> _TESTO SCELTO_:
Ribadisco un concetto: senza risorse non si fanno le riforme. Alle persone non si può chiedere quello che non possono dare. E anche quando arrivano le segnalazioni, le mail, io non sono certa che vengano scaricate in tempo reale.
E le nostre risorse (della Procura e della Polizia giudiziaria, ndr) sono sempre le stesse, nessuna in più. Siamo assediati, e ogni incombenza (dalla ricezione della segnalazione telefonica, a quella via mail alle deleghe) richiede il suo tempo.
Mi sta parlando di un eccesso di burocrazia?
In realtà non definirei burocrazia il fatto che bisogna fare indagini e procedimenti. È una tutela per tutti i cittadini, sia denunciati che offesi.
Forse si può agire sulla formazione professionale dei magistrati? Vi sentite ancora impreparati?
Il Csm propone dei corsi, ma non sono obbligatori… li abbiamo fatti e li facciamo, ma sono molto teorici, e quando hai mille fascicoli sul tavolo bisogna selezionare. Il sistema ideale, poi, è che siano sentite da noi tutte le persone offese, mentre molto spesso deleghiamo alla Polizia giudiziaria, perché fisicamente non saremmo in grado.
Specializzazione dei giudici? Quelli sono. Forse quando fanno le riforme pensano al Tribunale di Roma, a quello di Napoli… non quelli minori dove necessariamente tutti fanno tutto, altrimenti non ci si salva… e anzi, non ci si salva neppure così.

> _ESTRATTO DATI_:
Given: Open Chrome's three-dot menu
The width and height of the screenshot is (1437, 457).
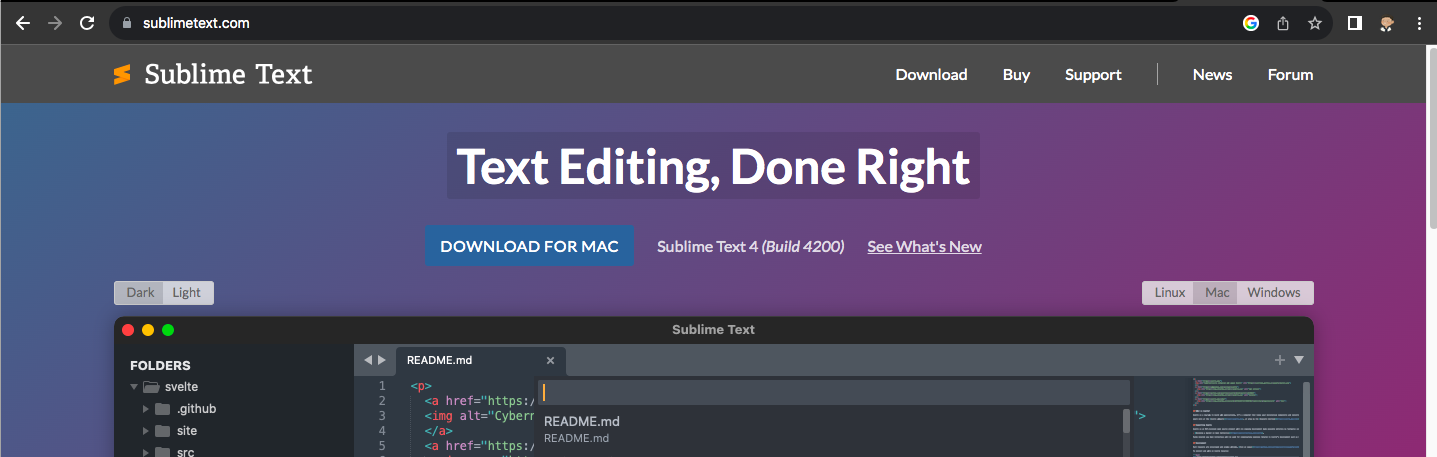Looking at the screenshot, I should coord(1419,23).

> _PROBLEMA POSTO A_:
Rispondi a queste domande sull'intervista:
(i) I corsi proposti dal Csm sono obbligatori?
(ii) A chi viene delegato spesso l'ascolto delle persone offese?
(iii) A quali tribunali si pensa, secondo chi parla, quando si fanno le riforme?
> _PROBLEMA POSTO B_:
Trascrivi dall'intervista il passo che si apre con le parole contenenti "E le nostre" e si chiude con "sentite ancora impreparati?".

> _RISPOSTA COMPLETA A_:
(i) No, non sono obbligatori.
(ii) Alla Polizia giudiziaria.
(iii) Al Tribunale di Roma e a quello di Napoli.

> _RISPOSTA COMPLETA B_:
E le nostre risorse (della Procura e della Polizia giudiziaria, ndr) sono sempre le stesse, nessuna in più. Siamo assediati, e ogni incombenza (dalla ricezione della segnalazione telefonica, a quella via mail alle deleghe) richiede il suo tempo.
Mi sta parlando di un eccesso di burocrazia?
In realtà non definirei burocrazia il fatto che bisogna fare indagini e procedimenti. È una tutela per tutti i cittadini, sia denunciati che offesi.
Forse si può agire sulla formazione professionale dei magistrati? Vi sentite ancora impreparati?